LOADINGERROR LOADING

Sen. Kamala Harris (D-Calif.), a 2020 presidential contender, pointedly addressed the issue of “electability” ― or which type of candidate is most likely to beat President Donald Trump.

In a speech at the NAACP Freedom Fund dinner in Detroit on Sunday, Harris said, “There has been a lot of conversation by pundits about ‘electability’ and who can speak to the Midwest... and too often their definition of the Midwest leaves people out.”

Harris suggested that those left out of the conversation around electability, notably in the Midwest, are people of color and women.

“It leaves out people in this room who helped build cities like Detroit,” Harris said. “It leaves out working women who are on their feet all day.”

“The conversation too often suggests certain voters will only vote for certain candidates,” she added. “And it is shortsighted, it is wrong and the voters deserve better.”

Harris, who is black and Asian, the daughter of immigrants from Jamaica and India, is one of more than 20 Democratic candidates in the 2020 presidential race so far. It’s the most diverse field of presidential contenders ever, with several women and people of color running, including Sens. Elizabeth Warren (D-Mass.), Kirsten Gillibrand (D-N.Y.) and Cory Booker (D-N.J.).

Yet in HuffPost’s polling in late March, former Vice President Joe Biden ― who had yet to announce his candidacy at the time ― was the only contender the majority of Democratic voters (69%) named as capable of beating Trump in the presidential election.

That same poll found Democratic voters were placing a lot of value on the question of who is most “electable,” with more than half of Democrats and Democratic-leaning voters saying they believed it was more important to nominate the candidate most likely to win, and only 36% placing more importance on ideology, or whose positions on the issues came closest to theirs.

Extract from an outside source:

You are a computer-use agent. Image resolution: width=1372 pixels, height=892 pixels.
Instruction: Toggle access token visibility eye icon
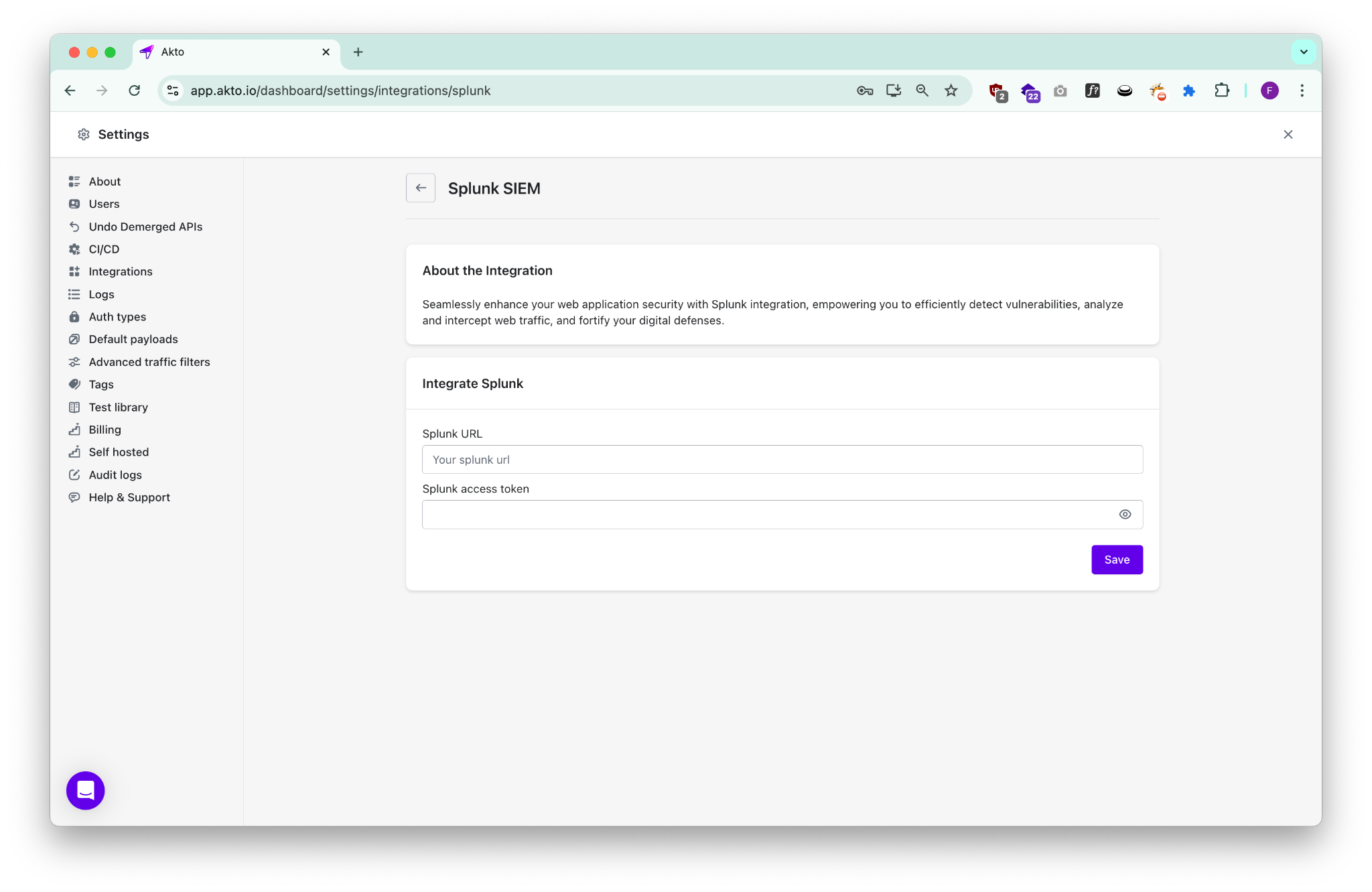(1125, 514)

The question of electability has often been wielded by people arguing that a white, more moderate, establishment candidate ― like Biden, for instance ― would be needed to win back white voters who fled the party in recent years, who in turn would be needed to win the election.

But who is most electable ― or most likely to beat Trump, in this case ― is far from clear.

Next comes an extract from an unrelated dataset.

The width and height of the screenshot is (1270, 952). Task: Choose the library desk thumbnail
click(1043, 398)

There’s no consensus so far ― and likely will never be ― among Democratic voters or party operatives over what type of candidate is best equipped to defeat Trump.

When Democratic voters consider demographics as a factor in electability, they’re more likely than not to think candidates who veer from the standard-issue white male politician are at a disadvantage. Three in 10 Democratic voters in the March HuffPost/YouGov poll thought that most of the electorate would be less likely to vote for a female candidate because of her gender, compared with just 4% who think a male candidate would face a similar disadvantage. Similarly, 28% thought a nonwhite candidate would face more difficulty with voters.

“Who are these people who get to determine this? And what are their backgrounds and what is their lens?” Yvette Simpson, the president of the progressive group Democracy for America, told HuffPost last month on the issue of electability in 2020. “I think for a long, long time people have convinced themselves and others that in order to win in certain places or to win at all you have to be a white guy, and the reality is that can’t be further from the truth.”